Objective: Pediatric intensive care unit (PICU) survivors and their families experience ongoing impacts on physical, cognitive, and psychosocial functioning, described as Post-Intensive Care Syndrome (PICS). The objective of this study was to determine whether the posttraumatic stress symptoms (PTSS) of parents predict the impact of critical illness on families following PICU admission beyond other factors (e.g., sex, race/ethnicity, age, insurance status, illness severity, family involvement or death).

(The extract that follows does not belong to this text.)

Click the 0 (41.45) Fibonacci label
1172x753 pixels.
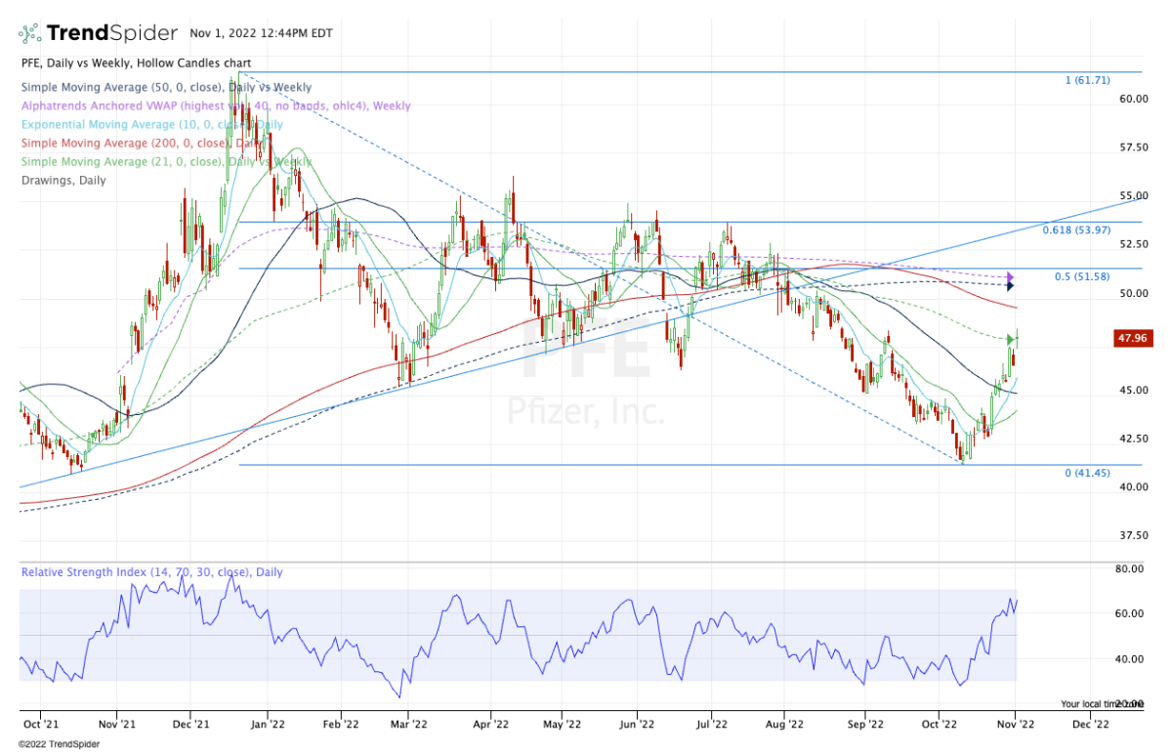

Method: We conducted a retrospective analysis of data from 88 children aged 1 month to 18 years who were hospitalized with critical illness and acquired brain injury in the PICU and their families. Patients and their families participated in a 1-3 month post-discharge follow-up assessment, during which data on demographics, medical diagnoses, parent self-report of PTSS, and family impact of critical illness (via the Pediatric Quality of Life Family Impact Module) were collected. We used a hierarchical linear regression to determine whether parent PTSS predicted family impact above and beyond demographic and injury/illness factors.
Results: One-third of parents reported elevated PTSS. Among those with complete available data (n = 56), PTSS were the only significant predictor of family impact (β = -.52, t = -3.58, p = .001), with the overall model accounting for 41% of variance.
Conclusion: In addition to the direct effects on parents of children who survive the PICU, PTSS may negatively impact families and interfere with rehabilitative progress. We provide a rationale and conceptual model for integrating interventions designed to address parent PTSS into post-PICU care.
Keywords: critical care; family impact; patient outcome assessment; pediatric; posttraumatic stress.